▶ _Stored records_
Content starts
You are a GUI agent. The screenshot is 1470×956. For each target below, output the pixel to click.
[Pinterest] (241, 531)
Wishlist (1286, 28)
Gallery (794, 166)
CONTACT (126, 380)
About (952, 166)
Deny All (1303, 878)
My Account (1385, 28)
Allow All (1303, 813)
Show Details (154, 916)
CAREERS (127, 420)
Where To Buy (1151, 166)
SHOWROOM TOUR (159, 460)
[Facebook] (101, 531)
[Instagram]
Content ends
▶ _PROBLEM_
An exact restatement of the data is required.

▶ _SOLUTION FOR THIS TASK_
You are a GUI agent. The screenshot is 1470×956. For each target below, output the pixel to click.
[Pinterest] (241, 531)
Wishlist (1286, 28)
Gallery (794, 166)
CONTACT (126, 380)
About (952, 166)
Deny All (1303, 878)
My Account (1385, 28)
Allow All (1303, 813)
Show Details (154, 916)
CAREERS (127, 420)
Where To Buy (1151, 166)
SHOWROOM TOUR (159, 460)
[Facebook] (101, 531)
[Instagram]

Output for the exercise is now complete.